Thus, by artfully inflaming the populace of Paris, and through his organized bands of confederates—that of all the large towns of France, against the Huguenots and their chief, by appeals to the religious sentiment; and at the same time by stimulating the disgust and indignation of the tax-payers everywhere at the imposts and heavy burthens which the boundless extravagance of the court engendered, Guise paved the way for the advancement of the great League which he represented. The other two political divisions were ingeniously represented as mere insolent factions, while his own was the true national and patriotic party, by which alone the ancient religion and the cherished institutions of France could be preserved.
And the great chief of this national patriotic party was not Henry of Guise, but the industrious old man who sat writing despatches in the depths of the Escorial. Spanish counsels, Spanish promises, Spanish ducats—these were the real machinery by which the plots of Guise against the peace of France and of Europe were supported. Madam League was simply Philip ii. Nothing was written, officially or unofficially, to the French government by the Spanish court that was not at the same time communicated to “Mucio”—as the Duke of Guise was denominated in the secret correspondence of Philip, and Mucio was in Philip’s pay, his confidential agent, spy, and confederate, long before the actual existence of the League was generally suspected.

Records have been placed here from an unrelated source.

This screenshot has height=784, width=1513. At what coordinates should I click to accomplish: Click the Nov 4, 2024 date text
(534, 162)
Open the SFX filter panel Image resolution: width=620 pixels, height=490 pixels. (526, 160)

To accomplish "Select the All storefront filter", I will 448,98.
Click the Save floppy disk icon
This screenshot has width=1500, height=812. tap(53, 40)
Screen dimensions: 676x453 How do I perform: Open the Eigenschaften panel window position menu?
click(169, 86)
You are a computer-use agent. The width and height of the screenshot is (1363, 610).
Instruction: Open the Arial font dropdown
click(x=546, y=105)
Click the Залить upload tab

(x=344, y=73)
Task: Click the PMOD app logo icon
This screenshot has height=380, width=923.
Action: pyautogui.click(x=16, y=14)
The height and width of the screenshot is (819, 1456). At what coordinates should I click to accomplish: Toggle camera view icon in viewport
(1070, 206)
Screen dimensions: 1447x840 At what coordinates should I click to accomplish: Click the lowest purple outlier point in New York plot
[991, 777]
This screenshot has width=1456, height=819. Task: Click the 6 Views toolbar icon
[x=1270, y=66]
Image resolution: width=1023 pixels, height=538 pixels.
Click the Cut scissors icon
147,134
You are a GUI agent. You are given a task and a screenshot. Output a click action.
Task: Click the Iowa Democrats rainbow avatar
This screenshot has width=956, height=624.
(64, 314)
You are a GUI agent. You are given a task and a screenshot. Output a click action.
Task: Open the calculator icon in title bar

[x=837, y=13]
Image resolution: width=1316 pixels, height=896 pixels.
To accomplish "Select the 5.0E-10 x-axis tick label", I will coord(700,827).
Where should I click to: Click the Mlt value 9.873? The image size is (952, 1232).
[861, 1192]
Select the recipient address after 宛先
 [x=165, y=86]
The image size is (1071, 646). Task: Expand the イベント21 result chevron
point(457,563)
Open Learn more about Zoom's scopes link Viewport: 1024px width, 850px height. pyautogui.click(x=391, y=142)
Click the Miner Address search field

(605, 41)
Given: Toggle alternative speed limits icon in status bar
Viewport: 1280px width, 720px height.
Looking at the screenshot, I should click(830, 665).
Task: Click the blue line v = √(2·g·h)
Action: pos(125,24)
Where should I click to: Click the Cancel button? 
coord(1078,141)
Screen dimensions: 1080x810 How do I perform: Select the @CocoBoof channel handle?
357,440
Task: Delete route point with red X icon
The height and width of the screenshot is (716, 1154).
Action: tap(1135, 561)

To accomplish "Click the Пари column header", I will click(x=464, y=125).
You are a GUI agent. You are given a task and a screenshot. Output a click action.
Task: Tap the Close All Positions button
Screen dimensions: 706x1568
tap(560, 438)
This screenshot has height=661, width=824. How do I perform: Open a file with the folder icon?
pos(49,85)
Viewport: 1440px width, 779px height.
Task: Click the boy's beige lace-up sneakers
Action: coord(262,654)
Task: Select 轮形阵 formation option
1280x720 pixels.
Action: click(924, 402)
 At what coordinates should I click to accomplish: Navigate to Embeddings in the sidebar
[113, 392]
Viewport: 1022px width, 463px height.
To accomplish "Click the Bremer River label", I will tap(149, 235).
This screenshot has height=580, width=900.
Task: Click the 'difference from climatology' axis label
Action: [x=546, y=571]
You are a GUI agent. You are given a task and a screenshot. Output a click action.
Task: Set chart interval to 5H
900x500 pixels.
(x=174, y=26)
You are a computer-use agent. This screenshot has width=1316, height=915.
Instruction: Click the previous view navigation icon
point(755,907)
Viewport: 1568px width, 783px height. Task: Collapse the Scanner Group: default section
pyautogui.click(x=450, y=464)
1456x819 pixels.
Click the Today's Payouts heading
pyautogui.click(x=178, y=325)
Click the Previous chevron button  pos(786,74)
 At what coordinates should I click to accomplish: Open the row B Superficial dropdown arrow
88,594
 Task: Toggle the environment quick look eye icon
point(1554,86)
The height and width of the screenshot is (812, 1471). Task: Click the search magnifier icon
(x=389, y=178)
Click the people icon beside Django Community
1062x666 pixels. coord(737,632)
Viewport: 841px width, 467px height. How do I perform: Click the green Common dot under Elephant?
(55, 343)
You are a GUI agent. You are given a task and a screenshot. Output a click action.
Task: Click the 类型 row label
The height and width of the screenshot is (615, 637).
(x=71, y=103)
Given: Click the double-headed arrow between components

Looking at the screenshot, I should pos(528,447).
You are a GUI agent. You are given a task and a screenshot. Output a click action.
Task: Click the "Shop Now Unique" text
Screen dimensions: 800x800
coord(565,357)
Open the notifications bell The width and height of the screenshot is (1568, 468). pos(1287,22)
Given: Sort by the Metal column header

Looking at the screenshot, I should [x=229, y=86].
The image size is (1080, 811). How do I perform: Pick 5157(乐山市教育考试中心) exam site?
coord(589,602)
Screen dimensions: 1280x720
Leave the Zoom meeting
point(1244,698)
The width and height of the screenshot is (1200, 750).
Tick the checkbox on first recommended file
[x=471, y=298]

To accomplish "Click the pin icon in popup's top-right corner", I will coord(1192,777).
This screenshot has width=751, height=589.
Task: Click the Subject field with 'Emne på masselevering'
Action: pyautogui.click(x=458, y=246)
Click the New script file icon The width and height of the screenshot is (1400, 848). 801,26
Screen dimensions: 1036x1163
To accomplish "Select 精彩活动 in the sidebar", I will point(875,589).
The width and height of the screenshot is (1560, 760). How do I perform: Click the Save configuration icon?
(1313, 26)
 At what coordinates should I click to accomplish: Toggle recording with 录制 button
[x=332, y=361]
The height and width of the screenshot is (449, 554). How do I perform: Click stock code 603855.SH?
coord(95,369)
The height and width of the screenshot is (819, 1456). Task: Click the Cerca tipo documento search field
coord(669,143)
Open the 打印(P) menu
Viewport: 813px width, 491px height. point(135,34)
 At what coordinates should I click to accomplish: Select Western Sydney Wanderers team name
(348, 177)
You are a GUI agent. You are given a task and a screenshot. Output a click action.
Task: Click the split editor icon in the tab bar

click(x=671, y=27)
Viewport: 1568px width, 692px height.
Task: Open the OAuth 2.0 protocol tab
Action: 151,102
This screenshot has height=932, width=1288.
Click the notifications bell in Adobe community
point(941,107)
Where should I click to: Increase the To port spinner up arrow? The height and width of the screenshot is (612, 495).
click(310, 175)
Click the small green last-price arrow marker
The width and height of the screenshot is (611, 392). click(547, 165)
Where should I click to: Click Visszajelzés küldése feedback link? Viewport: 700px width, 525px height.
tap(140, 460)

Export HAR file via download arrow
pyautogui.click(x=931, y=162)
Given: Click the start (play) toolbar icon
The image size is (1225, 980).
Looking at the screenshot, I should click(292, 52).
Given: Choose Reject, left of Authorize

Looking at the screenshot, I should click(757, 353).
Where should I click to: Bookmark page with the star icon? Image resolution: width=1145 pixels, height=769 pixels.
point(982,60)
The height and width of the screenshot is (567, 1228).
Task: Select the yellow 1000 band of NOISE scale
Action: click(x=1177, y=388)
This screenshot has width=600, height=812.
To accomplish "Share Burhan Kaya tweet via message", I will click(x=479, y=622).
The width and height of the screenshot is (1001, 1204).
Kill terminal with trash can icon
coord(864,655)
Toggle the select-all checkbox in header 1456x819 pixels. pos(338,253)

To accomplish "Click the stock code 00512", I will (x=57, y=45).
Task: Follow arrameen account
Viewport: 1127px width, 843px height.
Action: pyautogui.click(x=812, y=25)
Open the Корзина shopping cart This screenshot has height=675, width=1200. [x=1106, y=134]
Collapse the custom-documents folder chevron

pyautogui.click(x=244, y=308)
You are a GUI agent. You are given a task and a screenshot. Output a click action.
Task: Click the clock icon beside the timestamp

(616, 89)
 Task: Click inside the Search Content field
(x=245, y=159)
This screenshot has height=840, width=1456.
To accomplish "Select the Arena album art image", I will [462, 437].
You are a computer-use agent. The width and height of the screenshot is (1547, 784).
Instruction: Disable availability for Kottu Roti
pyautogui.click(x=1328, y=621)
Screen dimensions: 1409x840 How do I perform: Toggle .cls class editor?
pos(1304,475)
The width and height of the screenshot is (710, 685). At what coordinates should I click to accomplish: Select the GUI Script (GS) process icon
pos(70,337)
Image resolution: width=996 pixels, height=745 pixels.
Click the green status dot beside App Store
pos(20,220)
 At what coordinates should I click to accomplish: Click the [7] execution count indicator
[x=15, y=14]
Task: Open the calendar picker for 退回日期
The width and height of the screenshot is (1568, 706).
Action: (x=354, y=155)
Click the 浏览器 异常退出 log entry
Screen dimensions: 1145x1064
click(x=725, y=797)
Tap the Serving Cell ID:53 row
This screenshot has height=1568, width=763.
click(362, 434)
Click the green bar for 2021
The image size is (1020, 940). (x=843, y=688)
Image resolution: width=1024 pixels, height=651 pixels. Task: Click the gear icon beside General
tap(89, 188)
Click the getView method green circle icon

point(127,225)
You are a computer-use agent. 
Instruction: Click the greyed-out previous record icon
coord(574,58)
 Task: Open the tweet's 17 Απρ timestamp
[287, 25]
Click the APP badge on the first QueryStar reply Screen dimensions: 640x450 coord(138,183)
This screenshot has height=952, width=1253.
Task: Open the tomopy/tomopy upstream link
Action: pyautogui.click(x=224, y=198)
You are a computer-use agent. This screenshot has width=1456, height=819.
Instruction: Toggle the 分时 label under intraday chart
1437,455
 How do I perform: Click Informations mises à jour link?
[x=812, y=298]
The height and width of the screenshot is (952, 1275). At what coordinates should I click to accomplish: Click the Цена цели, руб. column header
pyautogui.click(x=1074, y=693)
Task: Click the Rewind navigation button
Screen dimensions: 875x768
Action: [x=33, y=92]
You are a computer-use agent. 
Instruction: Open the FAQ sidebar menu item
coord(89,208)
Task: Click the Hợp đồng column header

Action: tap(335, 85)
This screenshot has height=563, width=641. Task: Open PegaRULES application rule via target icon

The Queen-Mother, Catharine de’ Medici, played into the Duke’s hands. Throughout the whole period of her widowhood, having been accustomed to govern her sons, she had, in a certain sense, been used to govern the kingdom. By sowing dissensions among her own children, by inflaming party against party, by watching with care the oscillations of France—so than none of the great divisions should obtain preponderance—by alternately caressing and massacring the Huguenots, by cajoling or confronting Philip, by keeping, as she boasted, a spy in every family that possessed the annual income of two thousand livres, by making herself the head of an organized system of harlotry, by which the soldiers and politicians of France were inveigled, their secrets faithfully revealed to her by her well-disciplined maids of honour, by surrounding her unfortunate sons with temptation from earliest youth, and plunging them by cold calculation into deepest debauchery, that their enervated faculties might be ever forced to rely in political affairs on the maternal counsel, and to abandon the administration to the maternal will; such were the arts by which Catharine had maintained her influence, and a great country been governed for a generation—Machiavellian state-craft blended with the more simple wiles of a procuress.